In other words, school shootings and other shootings with four or more deaths spread like a contagion — each shooting tends to spark more shootings.
“So one happens and you see another few happen right after that,” says Jillian Peterson, a criminologist at Hamline University in Minnesota and founder of the nonpartisan think tank, The Violence Project. She wasn’t involved in the Arizona State research but has found similar patterns in her own research.
Towers and her colleagues also found that what set apart shootings that were contagious was the amount of media coverage they received. “In the incidences where there were four or more people killed, and even school shootings, those tended to get national and even international media attention,” says Towers.
She also found that there is a window when a shooting is most likely to lead to more incidents — about two weeks. Towers and her team published their results in 2015.
It’s a form of social contagion, says Peterson, somewhat like a suicide contagion — that’s when a high-profile suicide leads to more people to take their own lives. For example, following the suicide of actor Robin Williams, researchers documented a 10% spike in suicides in the months following his death. Vulnerable individuals who are already struggling with suicidal thoughts read or watched news reports of the actor’s death and then took their own lives.
Mass shooting contagion is similar, she says.
Peterson has interviewed living mass shooters in prison and people who knew such perpetrators and has found that these individuals often start out feeling suicidal.
“We can show about 80 percent were actively suicidal prior to the shooting,” she says.
Now, the vast majority of people who are suicidal don’t attack others. And people with any kind of mental health problems aren’t more likely to be violent than others. In fact, they are more likely to be victims of violence than those without mental illness.
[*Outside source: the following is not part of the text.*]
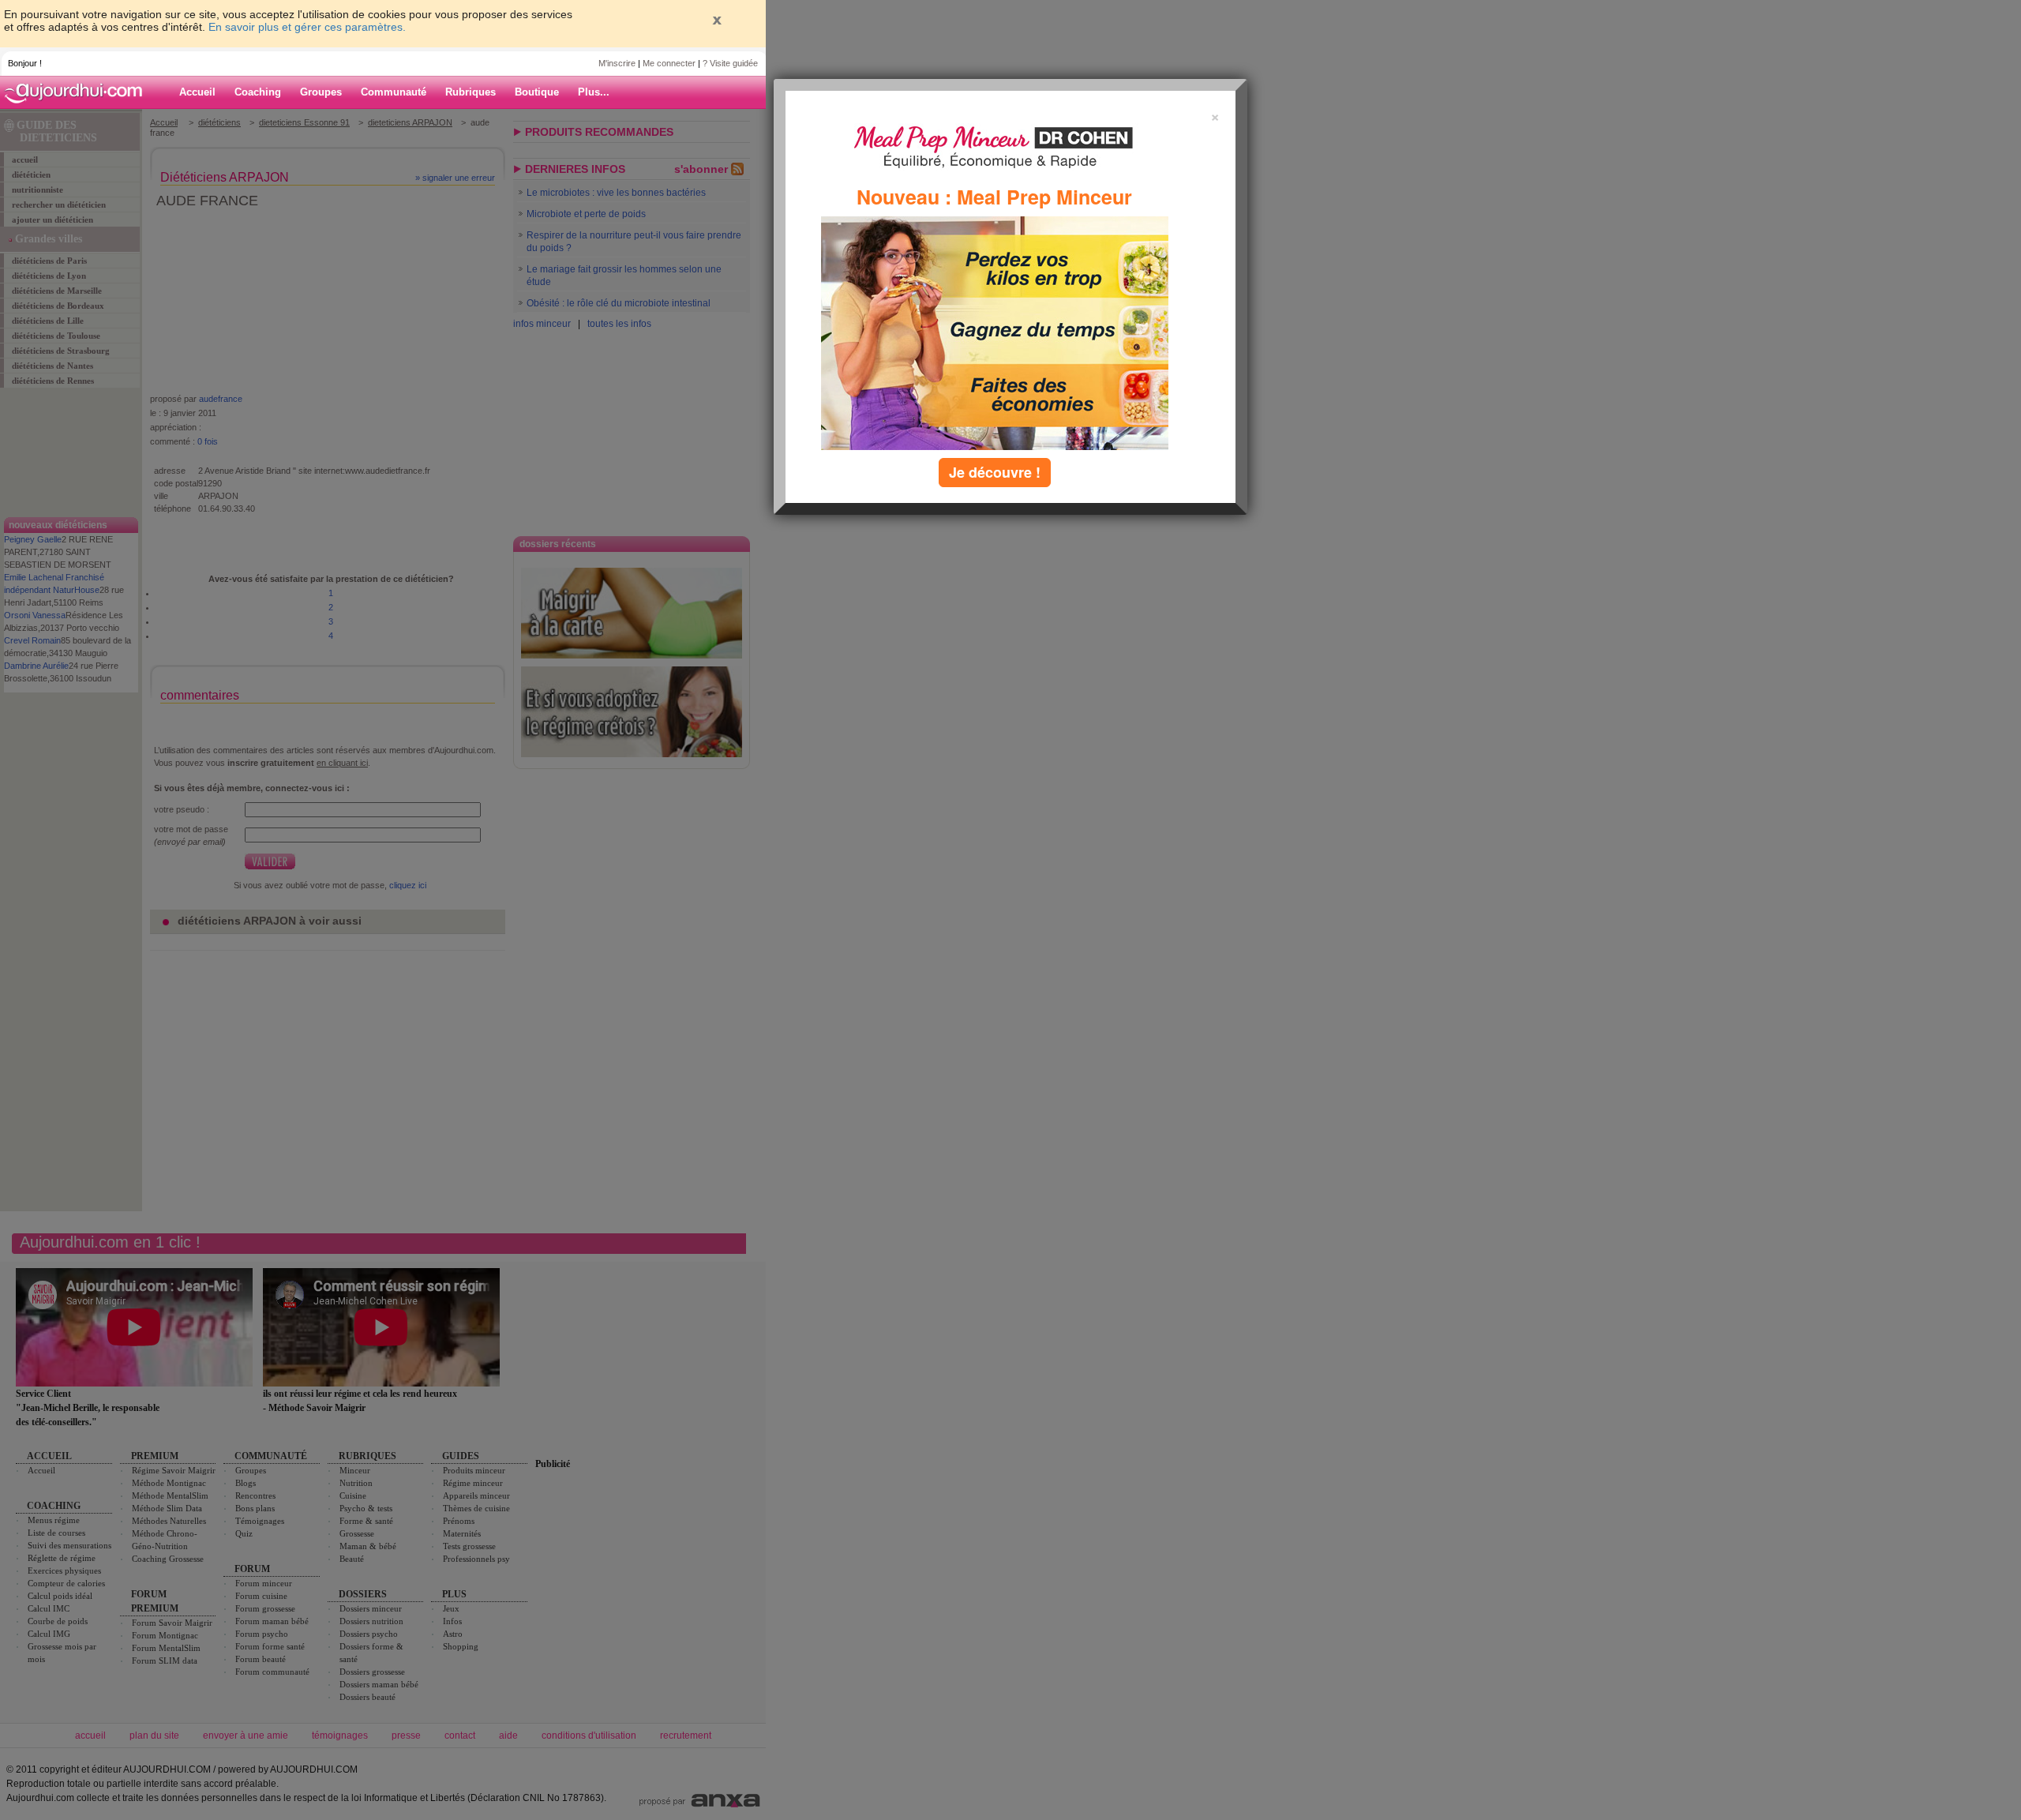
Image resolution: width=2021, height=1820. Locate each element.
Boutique (537, 92)
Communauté (393, 92)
But Peterson says that in very rare cases, a tiny minority of people considering suicide go down the path of violence toward others. She has come to think of mass shootings as a form of suicide. “They’re angry, horrible suicides that take a lot of people with them,” she says. “The shooter never intends to live; there’s never a getaway plan. Typically they tend to think of this [as] their kind of last moment.”
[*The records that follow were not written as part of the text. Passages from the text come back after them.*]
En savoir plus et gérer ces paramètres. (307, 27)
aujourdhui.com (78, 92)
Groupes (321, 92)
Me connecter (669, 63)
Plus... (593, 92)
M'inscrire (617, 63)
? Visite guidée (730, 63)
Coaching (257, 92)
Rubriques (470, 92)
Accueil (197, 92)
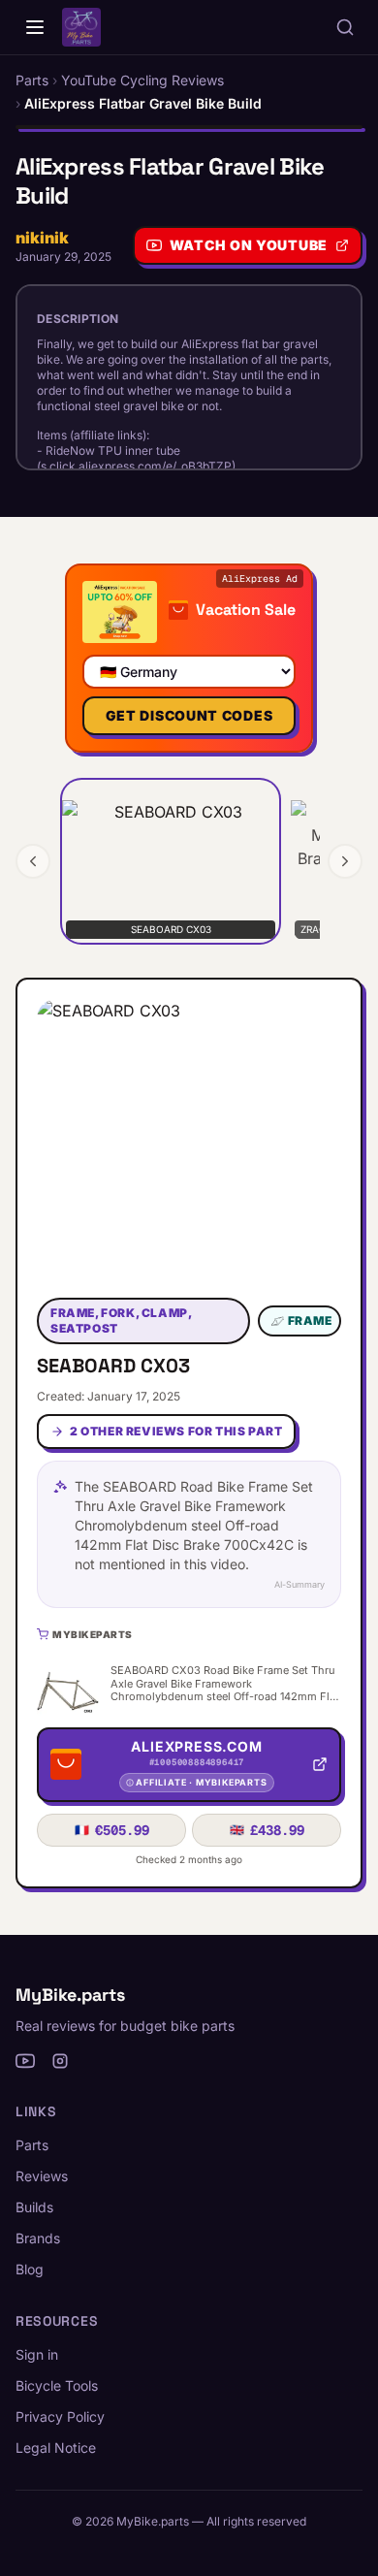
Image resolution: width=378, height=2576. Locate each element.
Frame (310, 1320)
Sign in (37, 2354)
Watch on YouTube (249, 245)
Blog (30, 2269)
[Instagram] (60, 2061)
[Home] (35, 27)
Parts (32, 2145)
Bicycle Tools (57, 2385)
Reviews (42, 2176)
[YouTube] (25, 2061)
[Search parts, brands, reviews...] (345, 27)
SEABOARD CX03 (113, 1365)
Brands (38, 2238)
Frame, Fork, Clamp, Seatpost (121, 1320)
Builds (34, 2207)
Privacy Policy (60, 2416)
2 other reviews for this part (176, 1431)
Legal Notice (56, 2447)
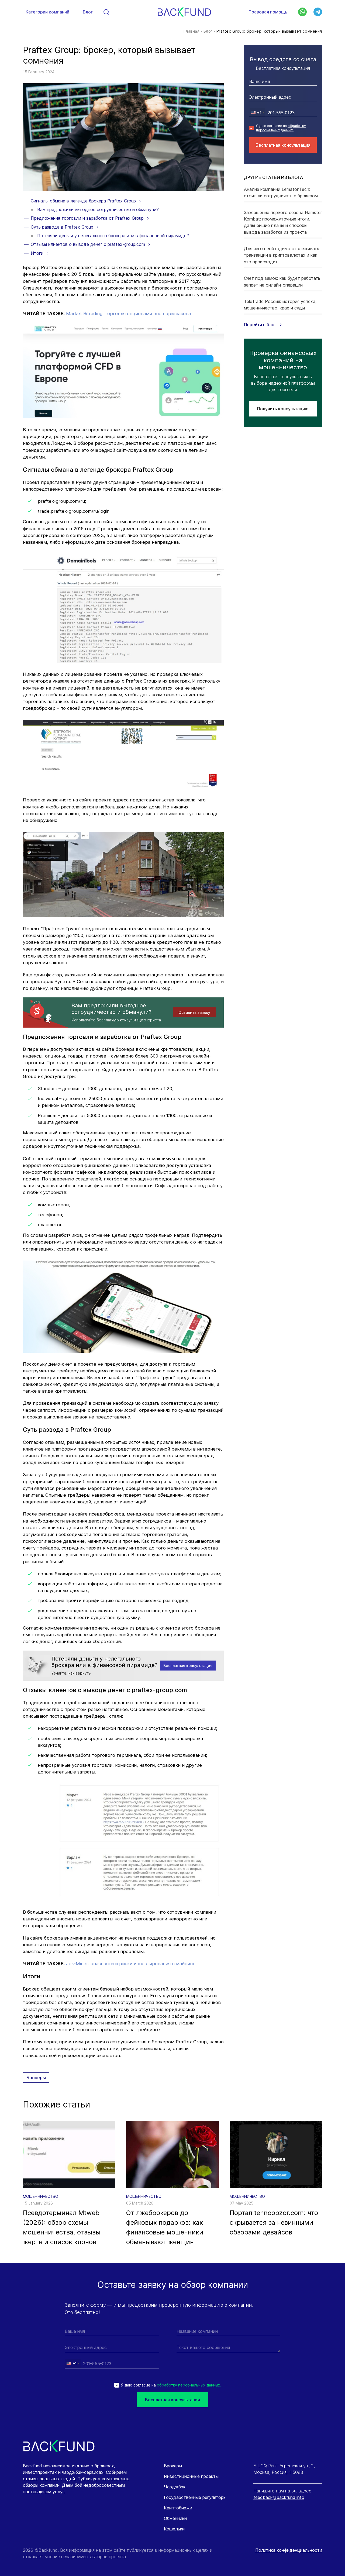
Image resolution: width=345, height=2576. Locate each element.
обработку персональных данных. (281, 128)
Other researchers have documented the same in studies of active shooters.
“About half of the school shooters I’ve studied died by suicide in their attack,” Peter Langman, a clinical psychologist in Allentown, Pa., told NPR earlier this year. “It’s often a mix of severe depression and anguish and desperation driving them to end their own lives.”
Vulnerable individuals who are also angry and already considering violence may read or watch the news of a mass shooting and identify with the shooter and be inspired by them.
“So a mass shooting happens and then vulnerable individuals who are actively suicidal and in crisis and hear about the shooting and see this as kind of a script that they could also follow,” she says.
Access to guns and a venue allows them to follow that script.
“There is this element of wanting notoriety in death that you don’t have in life,” Peterson says. “So when one happens and it makes headlines and the names and pictures are everywhere and the whole world is talking about it, that becomes something that other people see as a possibility for themselves.”
Now it’s hard to know yet whether the shooter in Dayton, Ohio, was consciously influenced by the shooter in El Paso, the one in Gilroy, Calif., or another shooting.
But Sherry Towers notes that there’s clear evidence that the shooter in El Paso, Texas, was inspired by the shooting at a mosque in New Zealand back in March.
“It’s in his manifesto that he published online,” says Towers. “He mentions that he wanted to emulate the Christchurch, New Zealand, shooting.”
Peterson and other researchers who study mass shootings think the media should avoid showing the shooters’ images and dwelling on their life histories and motives. “The fact that we give them that notoriety is problematic,” says Peterson.